◆ EXCERPTED PASSAGE
* * *
Get multiple variations from Google Translate API

When we make a query to Translate API
https://translation.googleapis.com/language/translate/v2?key=$API_KEY&q=hello&source=en&target=e
I only get 1 result in :
{
"data": {
"translations": [
{
"translatedText": "....."
}
]
}
}
Is it possible to get all variations (alternatives) of that word, not only 1 translation?

Microsoft Azure supports one. https://learn.microsoft.com/en-us/azure/cognitive-services/translator/reference/v3-0-dictionary-lookup .
For ex. https://api.cognitive.microsofttranslator.com/dictionary/lookup?api-version=3.0&from=en&to=es
[
{"Text":"hello"}
]
gives you a list of translations like this:
[
{
"normalizedSource": "hello",
"displaySource": "hello",
"translations": [
{
"normalizedTarget": "diga",
"displayTarget": "diga",
"posTag": "OTHER",
"confidence": 0.6909,
"prefixWord": "",
"backTranslations": [
{
"normalizedText": "hello",
"displayText": "hello",
"numExamples": 1,
"frequencyCount": 38
}
]
},
{
"normalizedTarget": "dime",
"displayTarget": "dime",
"posTag": "OTHER",
"confidence": 0.3091,
"prefixWord": "",
"backTranslations": [
{
"normalizedText": "tell me",
"displayText": "tell me",
"numExamples": 1,
"frequencyCount": 5847
},
{
"normalizedText": "hello",
"displayText": "hello",
"numExamples": 0,
"frequencyCount": 17
}
]
}
]
}
]
You can see 2 different translations in this case.
* * *
◆ WHAT THE TASK ASKS
In the thread about getting multiple translation variations, which two Spanish translations does the Microsoft Azure dictionary lookup return for "hello"?

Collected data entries
* * *
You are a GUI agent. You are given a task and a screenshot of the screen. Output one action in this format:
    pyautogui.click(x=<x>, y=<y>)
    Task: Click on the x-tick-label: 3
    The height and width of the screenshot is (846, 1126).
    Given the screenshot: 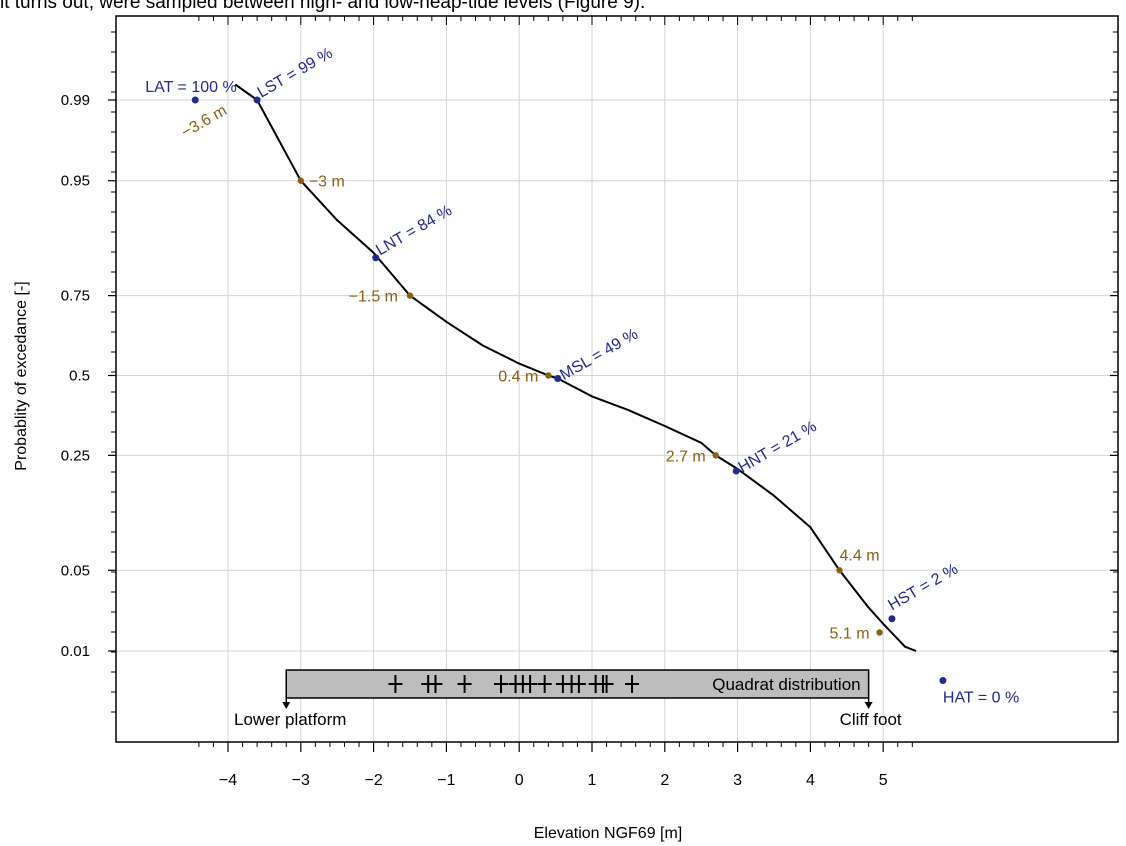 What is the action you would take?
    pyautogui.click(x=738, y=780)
* * *
◆ REPLY TO THE EXERCISE
It returns "diga" and "dime".